Show that a complex sequence $(z_n)_{n=1}^{\infty}$ converges iff the real sequences formed by taking the real and imaginary parts of the original complex sequence both converge.
Real and complex limits
let $z_n=x_n+iy_n$
then $\sum_{n=1}^{\infty} z_n=\sum_{n=1}^{\infty} x_n+ i\sum_{n=1}^{\infty} y_n$
suppose that $\sum_{n=1}^{\infty} x_n$ and $\sum_{n=1}^{\infty} y_n$ converge
let $\epsilon>0$
$\sum_{n=1}^{\infty} x_n$ converges then $\exists N_1$ integer such that for every $n>=N_1$ we have $|\sum_{n=1}^{\infty} x_n-S| < \epsilon/2$
$\sum_{n=1}^{\infty} y_n$ converges then $\exists N_2$ integer such that for every $n>=N_2$ we have $|\sum_{n=1}^{\infty} y_n-L| < \epsilon/2$
Thus for $n>=max(N_1,N_2)$ we have
$|\sum_{n=1}^{\infty} z_n-(S+i L|<=|\sum_{n=1}^{\infty} x_n-S|+|\sum_{n=1}^{\infty} y_n-L|<\epsilon/2+\epsilon/2=\epsilon$
therefore $\sum_{n=1}^{\infty} z_n$ converges
Suppose now that $\sum_{n=1}^{\infty} z_n$ converges to $\gamma=\alpha +i\beta$
$|\sum_{n=1}^{\infty} x_n-\alpha|<=|\sum_{n=1}^{\infty} x_n-\alpha + i\sum_{n=1}^{\infty} y_n-\beta|=|\sum_{n=1}^{\infty} z_n-\gamma|$ thus $\sum_{n=1}^{\infty} x_n$ converges
$|\sum_{n=1}^{\infty} y_n-\beta|<=|\sum_{n=1}^{\infty} x_n-\alpha + i\sum_{n=1}^{\infty} y_n-\beta|=|\sum_{n=1}^{\infty} z_n-\gamma|$ thus $\sum_{n=1}^{\infty} y_n$ converges
@felyahia The question is about sequences - not series. If you work in that context, I think you'll avoid some crucial mistakes. For example, in lines 5 and 6, how can you have $n>N_{1\text{ or }2}$ if $n$ is an index of summation?
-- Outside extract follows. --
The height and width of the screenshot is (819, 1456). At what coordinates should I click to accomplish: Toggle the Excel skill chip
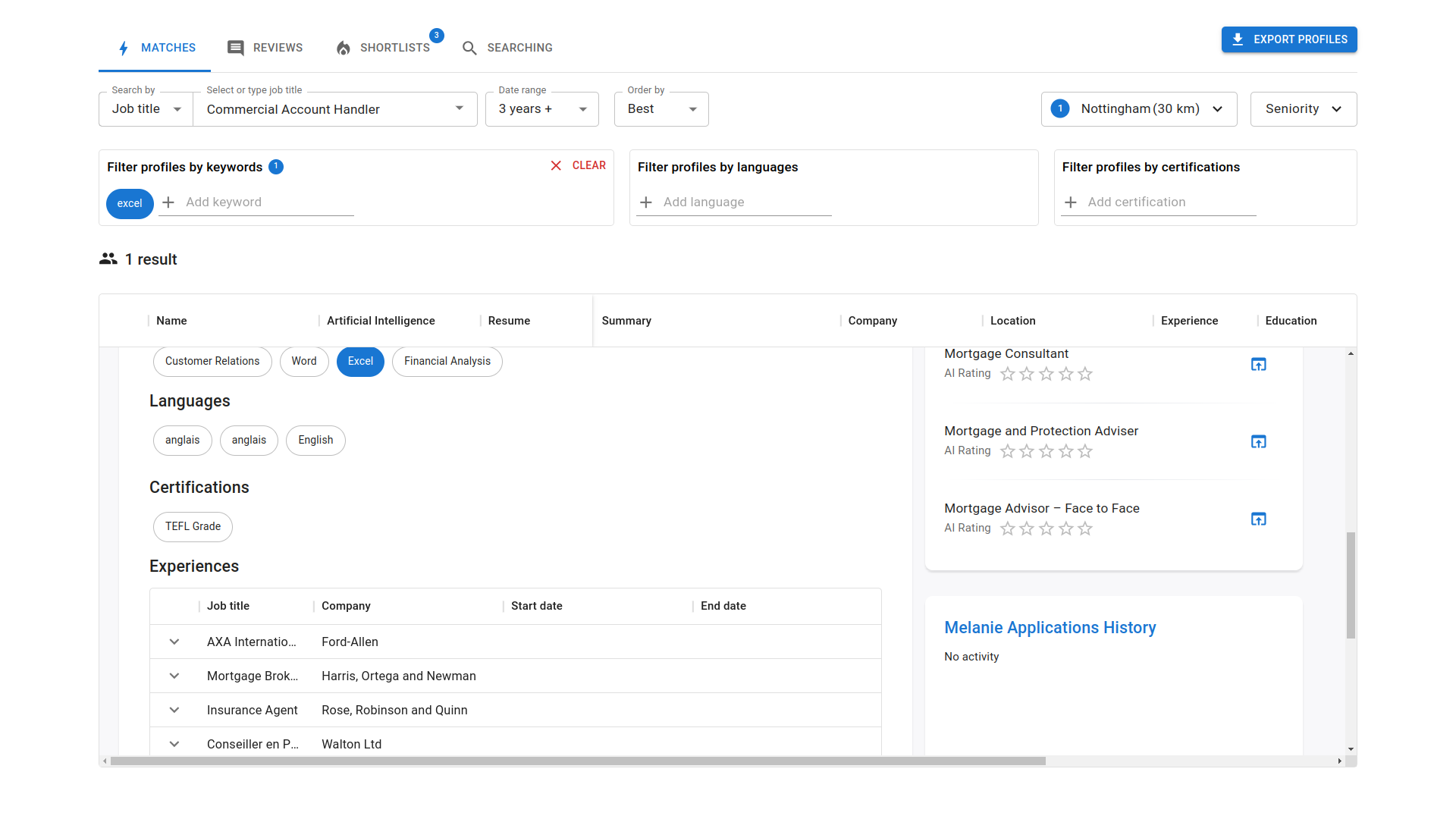pyautogui.click(x=360, y=362)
I think this reasoning works for series and for sequences as well, and you're right for n is an index of summation makes things messy. Can I rectify this mistake by using
$\sum_{k=1}^{n} $ instead of $\sum_{n=1}^{\infty} $ and make n go to infinity?